WHAT YOU NEED TO DO.
Produce a word-for-word copy of the line that contains "Instruction: Open the 公式 (Formulas) tab" and each line after it through the end of the material, omitting pictures and all other lines.

EXCERPTED DATA.
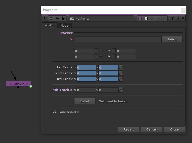Toggle the bottom-left corner checkbox
Viewport: 192px width, 143px height.
97,56
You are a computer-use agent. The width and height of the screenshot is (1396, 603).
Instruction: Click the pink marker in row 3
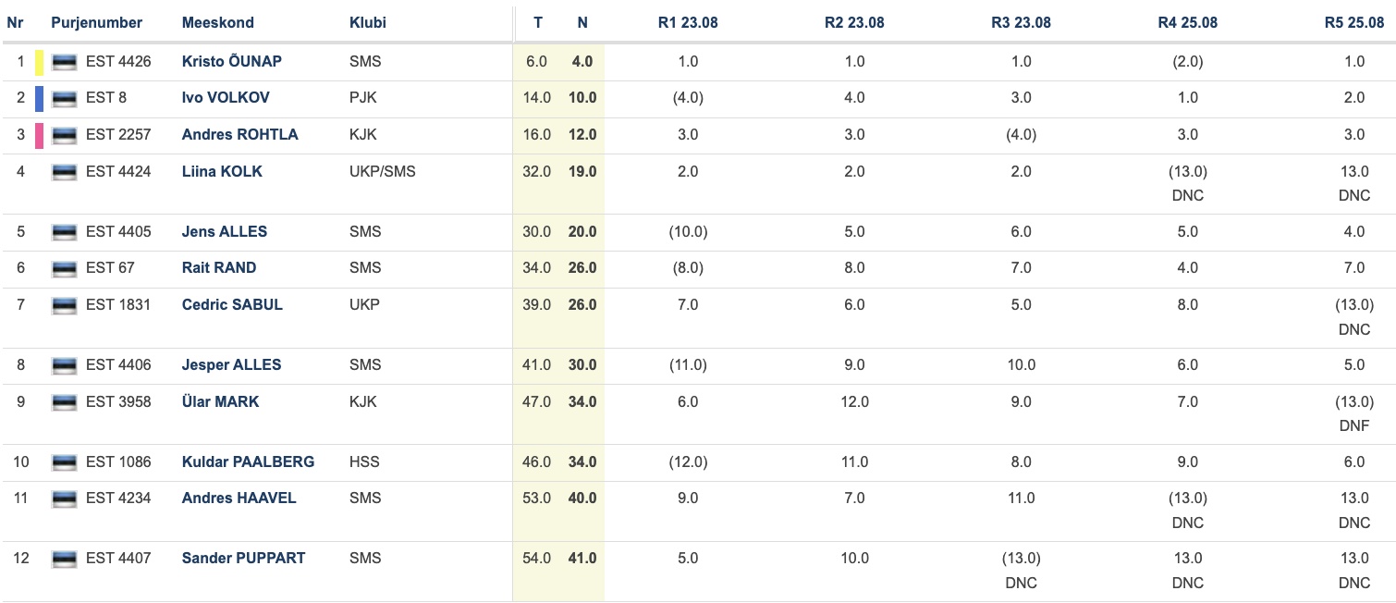click(39, 136)
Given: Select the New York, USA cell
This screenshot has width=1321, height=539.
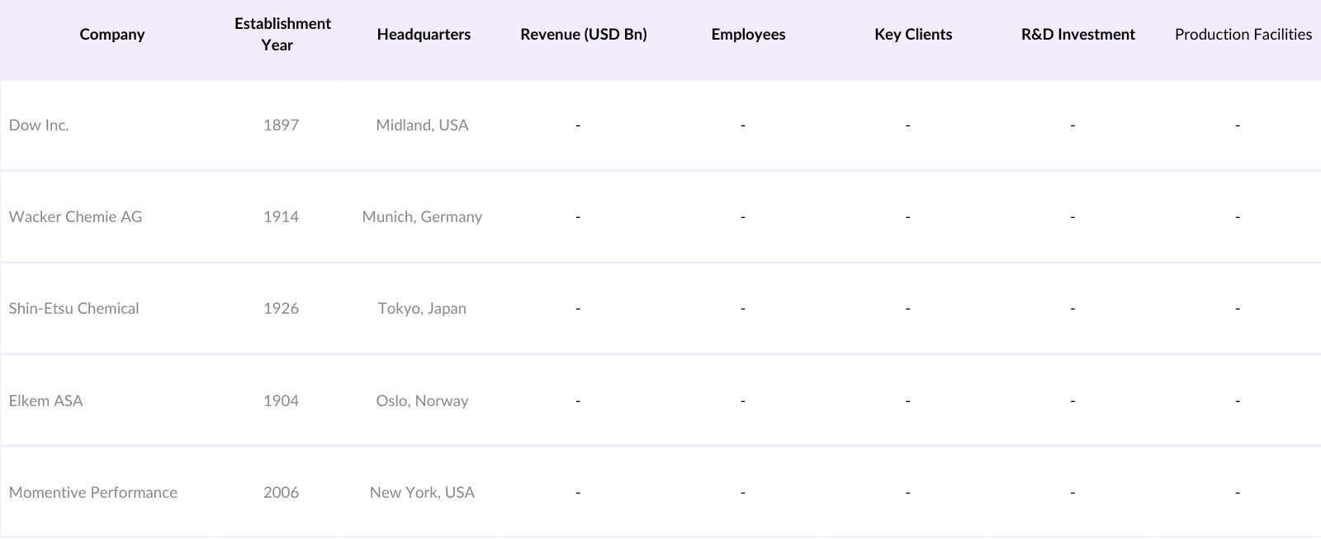Looking at the screenshot, I should [422, 493].
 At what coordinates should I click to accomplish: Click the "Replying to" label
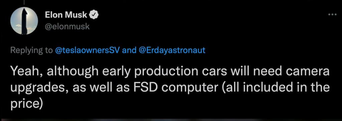coord(31,50)
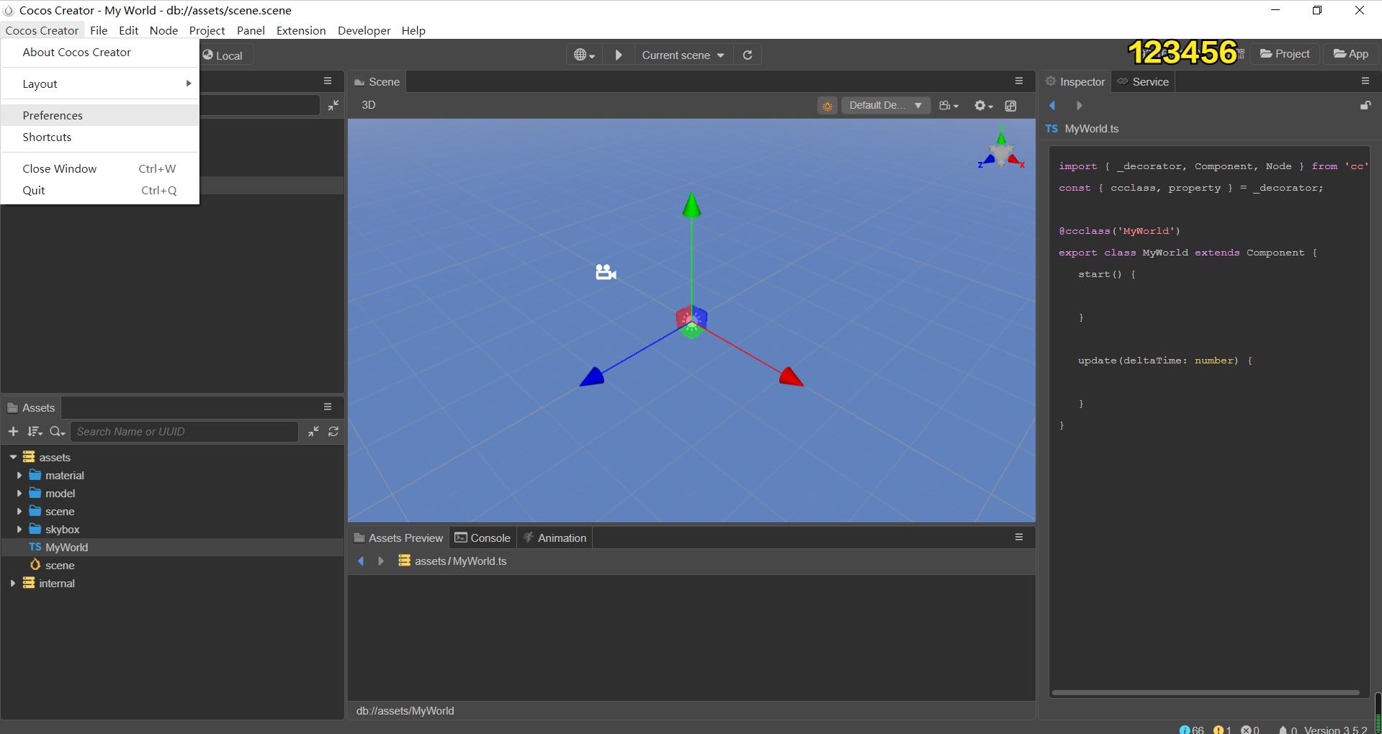Open the Scene panel hamburger menu

[x=1018, y=81]
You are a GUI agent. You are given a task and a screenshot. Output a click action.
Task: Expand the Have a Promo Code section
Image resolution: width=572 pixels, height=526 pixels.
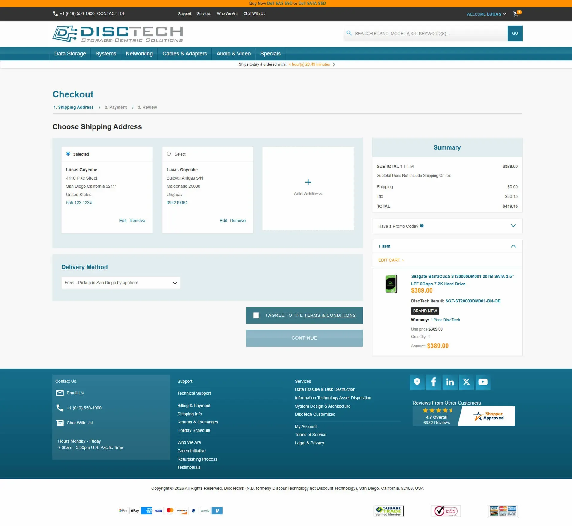click(513, 226)
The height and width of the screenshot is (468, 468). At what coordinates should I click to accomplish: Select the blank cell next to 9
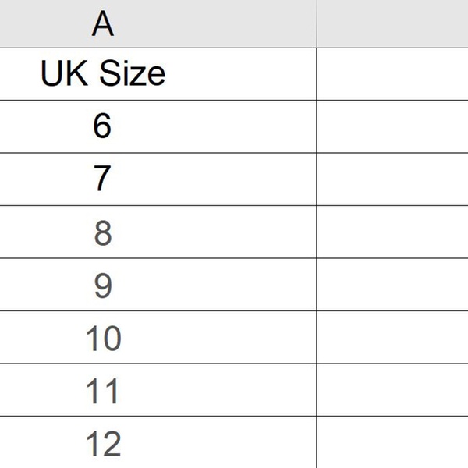392,285
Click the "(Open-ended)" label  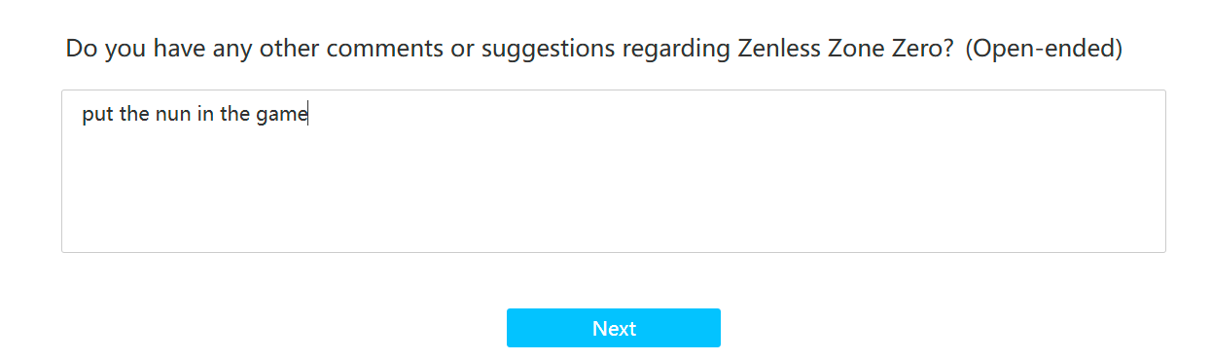point(1044,49)
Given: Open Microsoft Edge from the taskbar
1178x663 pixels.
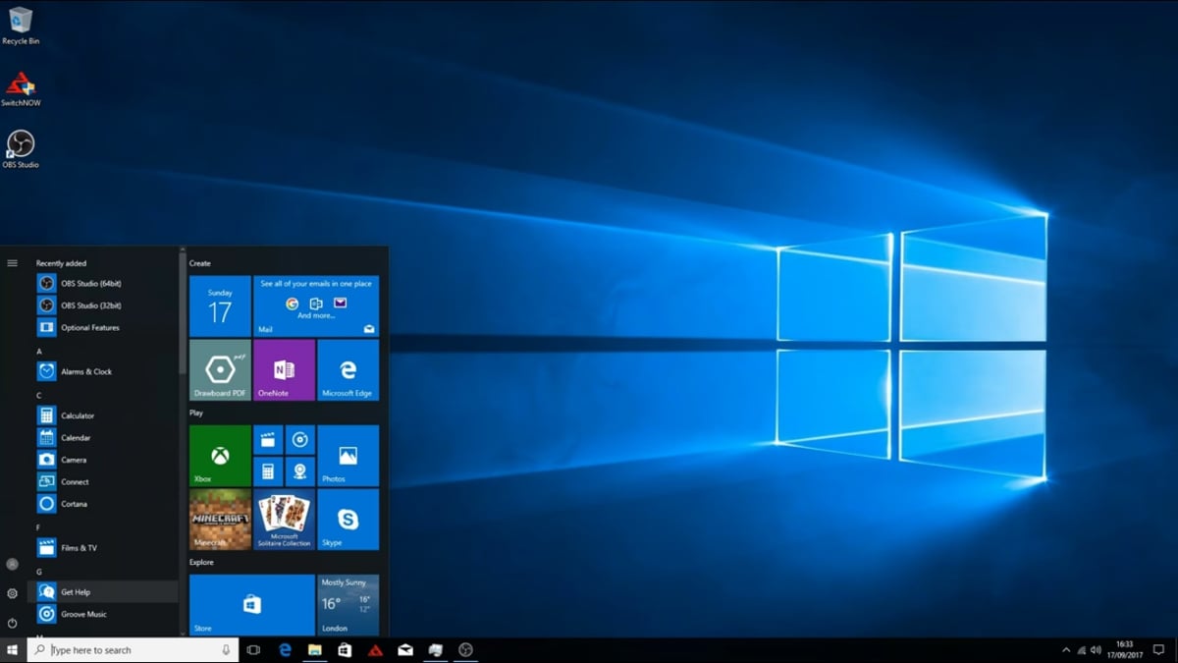Looking at the screenshot, I should coord(285,649).
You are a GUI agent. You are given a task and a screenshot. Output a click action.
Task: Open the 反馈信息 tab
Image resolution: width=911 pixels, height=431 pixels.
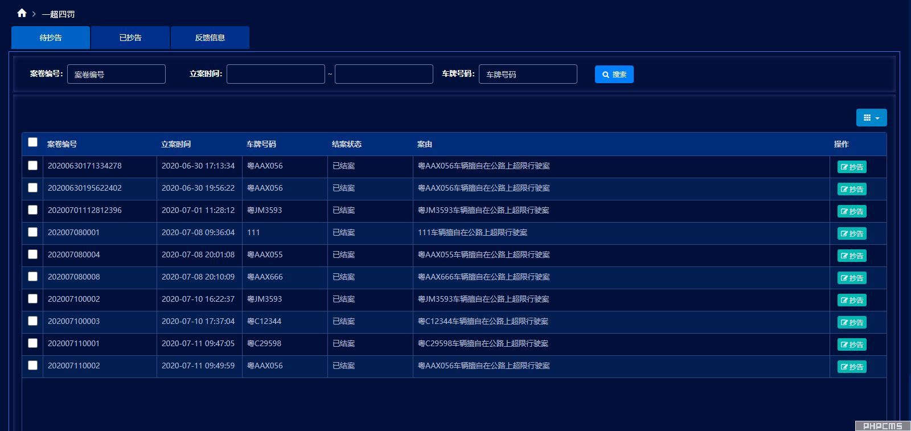[x=210, y=38]
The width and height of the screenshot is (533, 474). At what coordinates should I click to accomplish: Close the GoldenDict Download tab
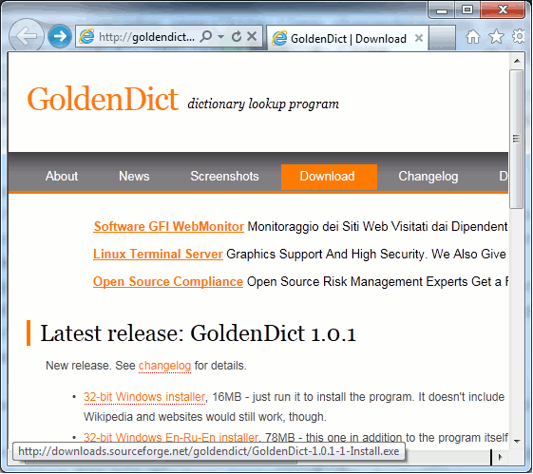(x=419, y=38)
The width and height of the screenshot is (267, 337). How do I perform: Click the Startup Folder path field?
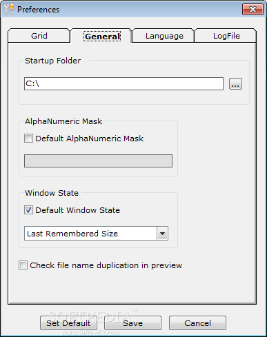[x=123, y=83]
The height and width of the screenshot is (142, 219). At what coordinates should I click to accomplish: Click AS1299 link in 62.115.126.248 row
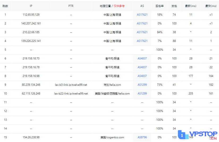(142, 94)
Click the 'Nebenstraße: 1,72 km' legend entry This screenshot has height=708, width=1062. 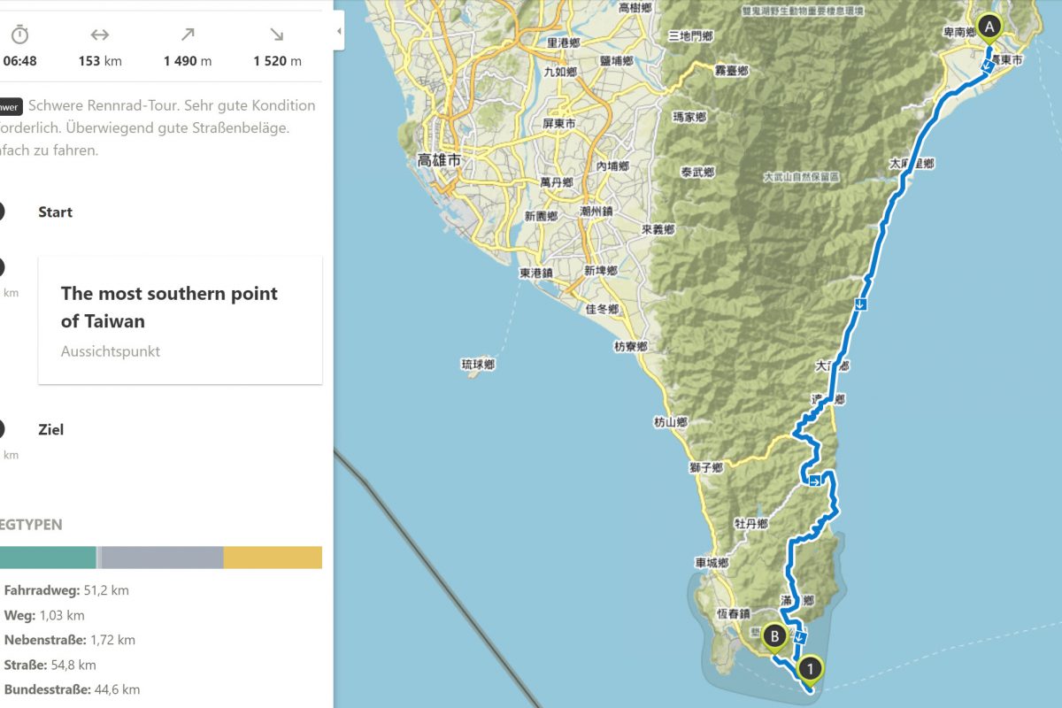coord(70,640)
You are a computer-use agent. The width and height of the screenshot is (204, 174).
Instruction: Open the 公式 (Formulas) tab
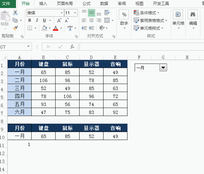click(x=86, y=4)
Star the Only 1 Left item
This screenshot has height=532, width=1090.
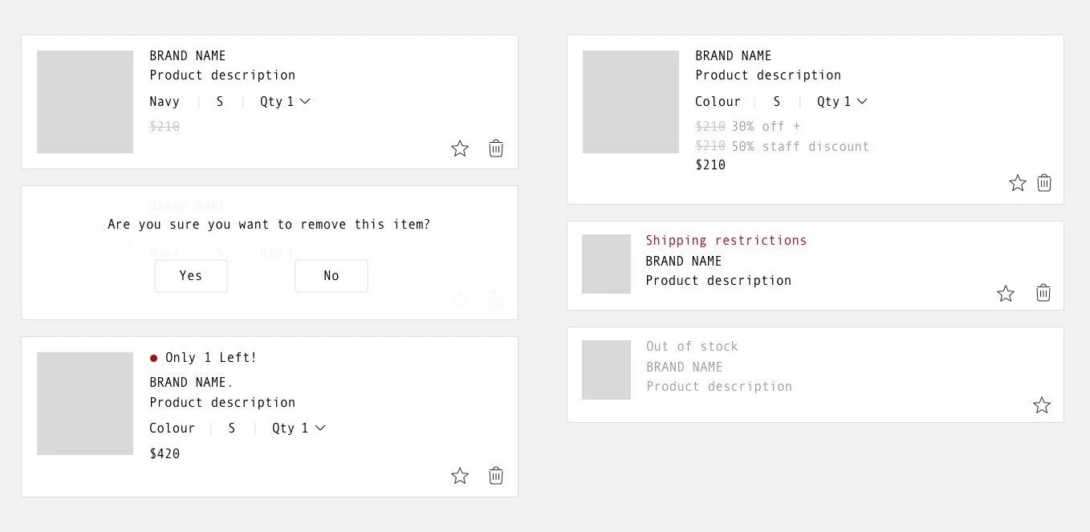tap(460, 476)
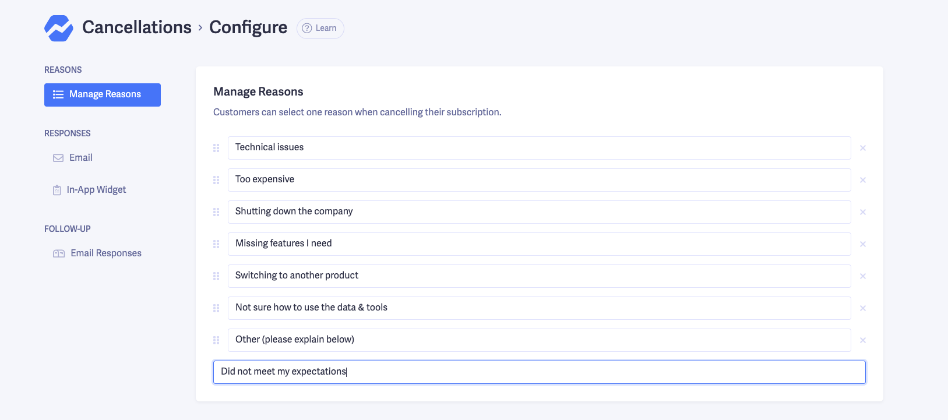The image size is (948, 420).
Task: Delete the 'Too expensive' reason
Action: [863, 180]
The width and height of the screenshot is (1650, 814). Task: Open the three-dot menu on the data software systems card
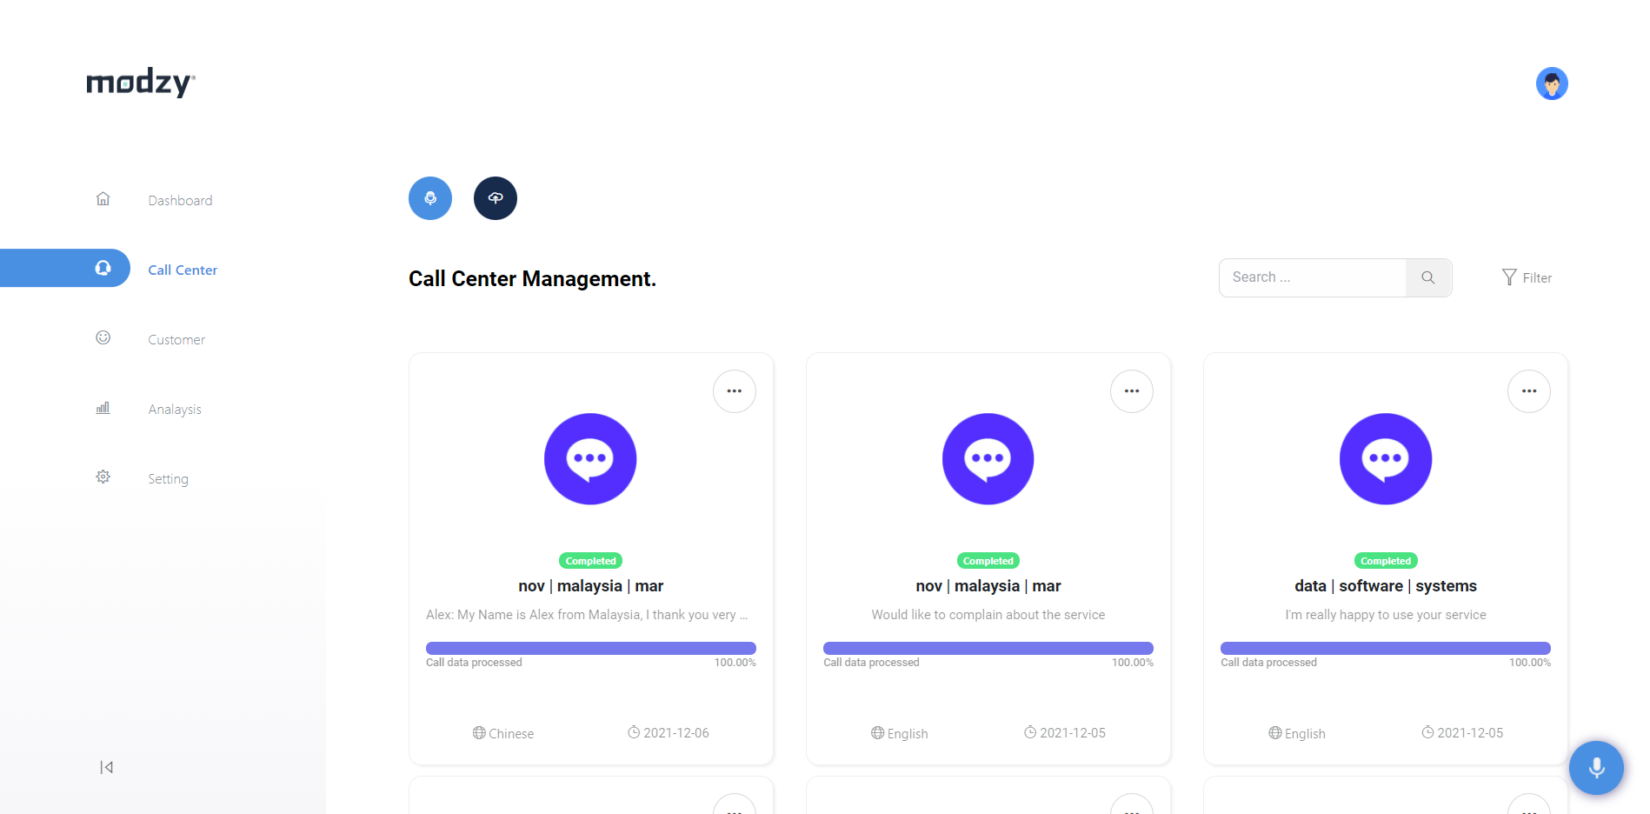(x=1529, y=391)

EXERCISE ANSWER.
Instruction: Open the 公式 (Formulas) tab
click(x=86, y=4)
Star the Only 1 Left item
This screenshot has height=532, width=1090.
tap(460, 476)
The image size is (948, 420).
Task: Delete the 'Too expensive' reason
Action: [863, 180]
The width and height of the screenshot is (1650, 814). Task: Open the three-dot menu on the data software systems card
(x=1529, y=391)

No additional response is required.